Inside the Mill on the Last Days


















I learned to draw on the Burnie Bond paper my grandfather would bring us from the Mill. The Mill was always there, from way before I was born. It’s hum rumbled through the steep valleys of Burnie. My father helped ship its paper around the world and while at art school in Hobart I would come back to Burnie in the summers to work shut downs, maintaining the Mill. In April 2010 I heard that the Burnie Paper Mill would cease production for good in late June, so I wrote to the Mill manager Chris Hinds and he was receptive to the idea of me coming on site and drawing the working Mill before it closed.

I arrived there on the 15th of June, thinking paper production still had two weeks to run but in fact there were only hours before the last paper would be made. “So if you want to draw the machine running you'll have to do it now. We're switching No. 10 off at 7 in the morning.” Chris Hinds explained. Despite the fact that Chris and other staff made it extremely easy for me to get around I was unprepared for that level of pressure. I had to get this now, I hadn't drawn for some time and I had no real plan. I fumbled around with the camera for a while and eventually found a corner where I could see the dry end of No.10 and pulled the drawing board out. Foolishly I thought from my shut down work that people would be visible, but no more, they were safely enclosed in sound proof control rooms. However, as I rendered No. 10, workers would emerge to attend to the paper's production, so they too were rendered.
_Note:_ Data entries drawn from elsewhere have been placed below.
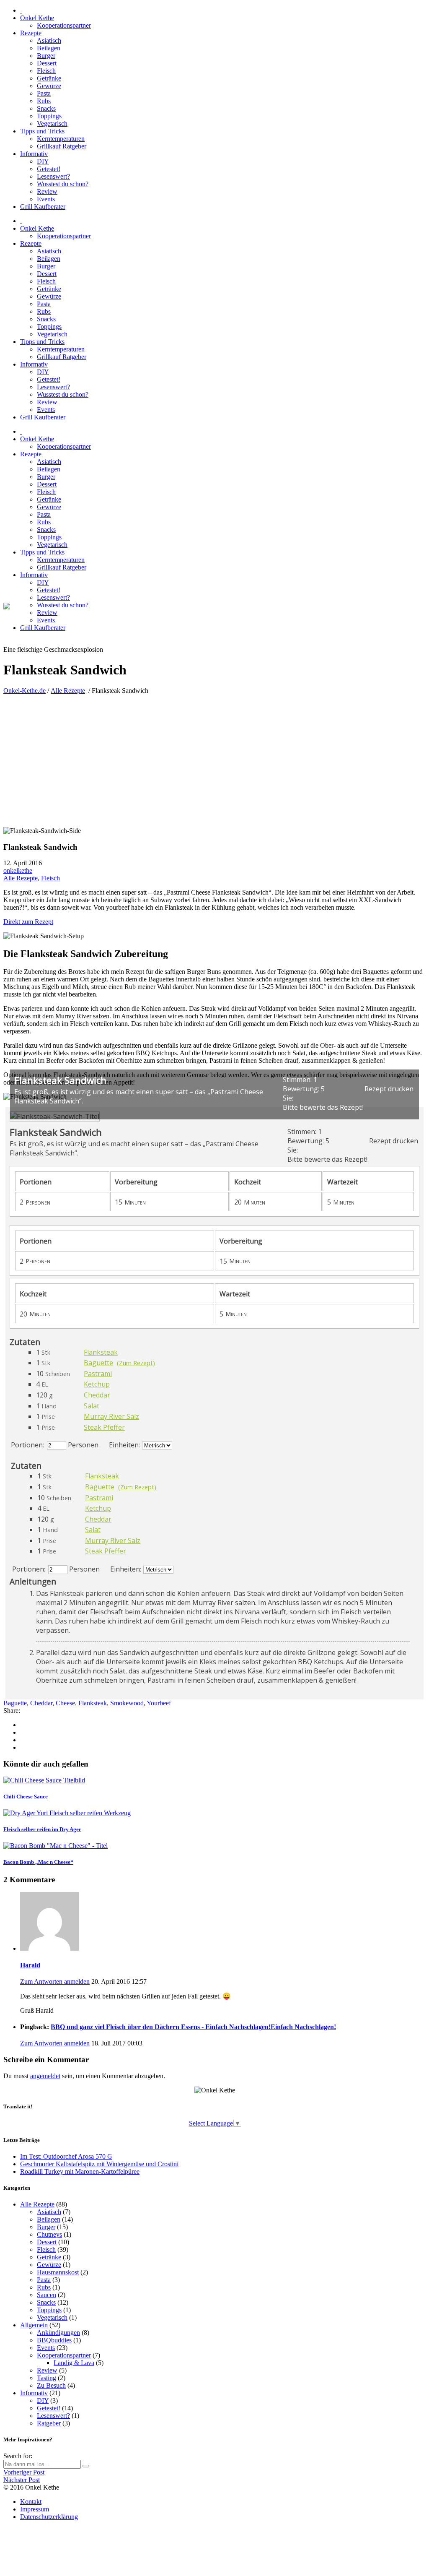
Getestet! (48, 2408)
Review (47, 2370)
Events (46, 2347)
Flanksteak (101, 1352)
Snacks (46, 2302)
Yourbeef (159, 1703)
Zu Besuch (51, 2385)
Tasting (46, 2377)
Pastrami (98, 1373)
Over the next four days I made four drawings of key parts of the paper making process, showing the Mill as it was at the end and depicting some of the layers of history in the 73 year old factory. These drawings are on grey paper in pen and wash, a simple and fast way to capture detail with light and shade. It was my intention to record much more of the working Mill this way. But time was against me, the paper production line was being shut down as I drew so I took hundreds of photographs.